This is a very significant move which, unfortunately, didn’t happen soon enough to affect June CPI or PPI.
Long-time readers know that I’ve been harping on inflation for a long time. The reason is simple: math.
Annual “headline” CPI, which is the one we all fret about, is based on the year-over-year increase in prices – which is why I started worry about inflation in March 2020 after oil and gas prices cratered.
I did a deep dive on the historical relationship between oil and gas prices and inflation and quickly discovered that the incredibly strong correlation which we began writing about in 2018 was likely to produce some truly scary results.
Up until late 2018, falling oil and gas prices had been responsible for CPI generally remaining below 2%. This chart from Jan 15, 2019 [see: The Big Picture] illustrated how every time inflation got a little out of control (over 2%) gas prices cratered enough to bring it back in line.
Interest rates had risen right along with inflation until October 4, 2018 at which point I called a top in both [see: The 10Y Breaks Out.] The fundamentals didn’t suggest it at all. In fact, more than a few observers questioned my sanity. But, I reasoned that the recent breakout in rates from a 20-yr channel would prompt the usual response: a sharp decline in oil and gas prices as shown above.
Trump had been tweeting up a storm with no effect…
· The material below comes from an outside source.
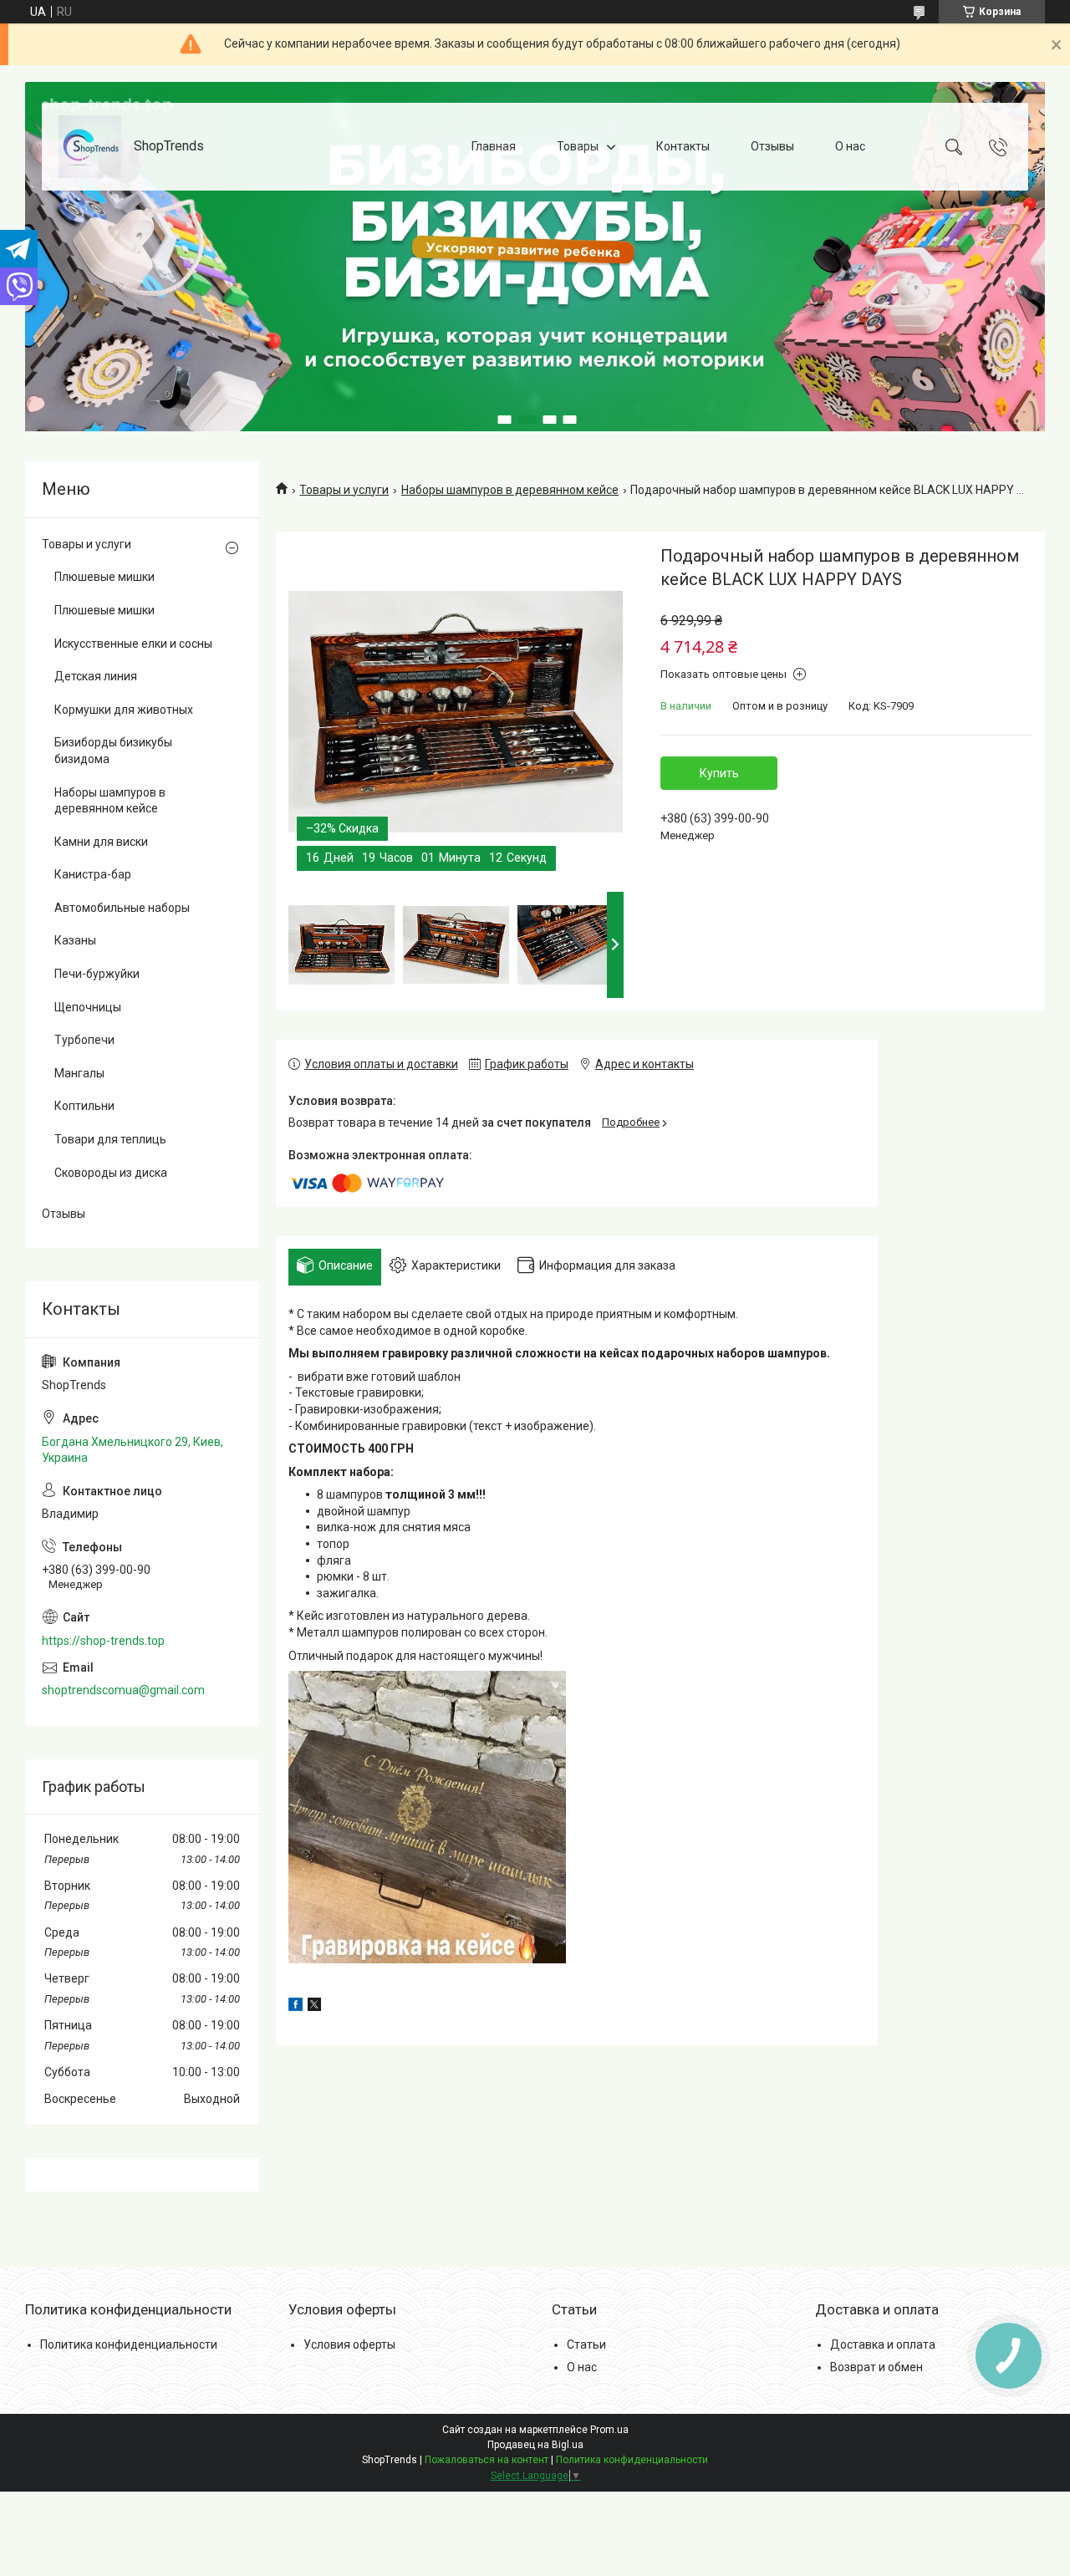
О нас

…until one day the Saudis handed him a gift. Journalist Jamal Khashoggi, a thorn in the side of the Saudi crown prince, was murdered and dismembered at what was obviously the direction of said prince. The world was pissed and MBS went from being the “cool Saudi” to an international pariah overnight. Trump suddenly had leverage. From Coincidences and Consequences:
Many considered my connecting the dots in this way a bit of a leap, but it was confirmed by Trump himself while being interviewed by Bob Woodward for his book Rage.
Long story short, oil and gas nosedived – along with stocks – until they both bottomed out in December. CPI, which had been as high as 2.95% a few months prior, had dropped to 1.55% by Jan 2019.
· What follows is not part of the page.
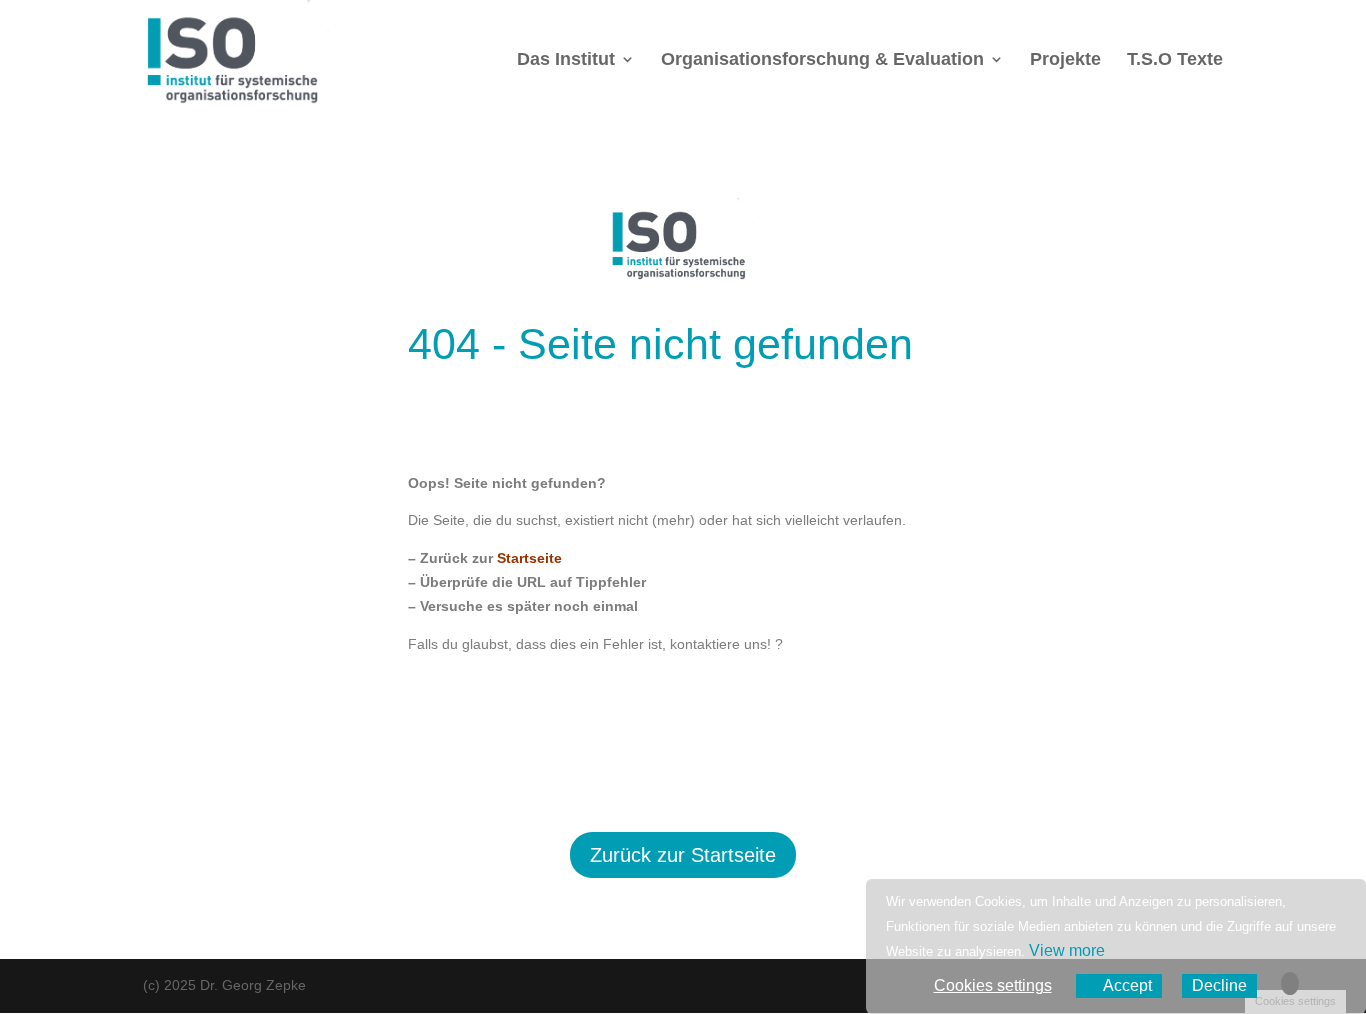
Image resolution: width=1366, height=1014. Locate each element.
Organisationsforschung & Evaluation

The story might have ended there, with oil and gas generally bouncing around as supply and demand and interest rate goal-seeking dictated, but the coronavirus had other ideas. By the time the dust had settled WTI had plunged below our 20 target and finally bottomed out below 0.
This meant that year-over-year deltas would remain negative for quite a while. But, importantly, it also means that beginning in early 2021, year-over-year deltas would start soaring – which they did.
In Mar 2021, we laid out the case for a sharp uptick in inflation and interest rates [see: Big Picture: Oil and Gas] and asked:
Given that interest rates are close to zero and must remain near zero out of necessity and the dramatic increase in oil and gas prices since last April’s crash would result in at least a 40%+ YoY increase and CPI is very positively correlated with YoY increases in gas prices and interest rates are very positively correlated with CPI, will politicians and central bankers allow oil/gas prices to remain at these levels?
At the time, I thought not. CPI had reached 2.6% and the 10Y had reached 1.75%. I thought it a likely point for a pause lest CPI pop up over 3.5%.
But, the Fed — which had fallen under the spell of rapidly rising stock and housing prices — decided otherwise. They advised us to ignore what we could see with our own eyes and play along with their “transitory” fantasy.
They doubled down and sold Wall Street on the wonders of the reflation trade (remember when that was a good thing?) A month later, CPI topped 3%. Two months later, it topped 4%. Tuesday, we learned that has now reached 9.1% – seemingly out of control.
Many blame President Biden, arguing that his energy policies are responsible for the rise in oil prices and, thus, inflation. While it’s true that WTI rose from 53 to 93 in the first year of Biden’s presidency, the YoY delta in gas prices had peaked at 62% in Nov 2021 and was rapidly declining. By Feb 2022, it had fallen to 41% – historically commensurate with CPI around 5%.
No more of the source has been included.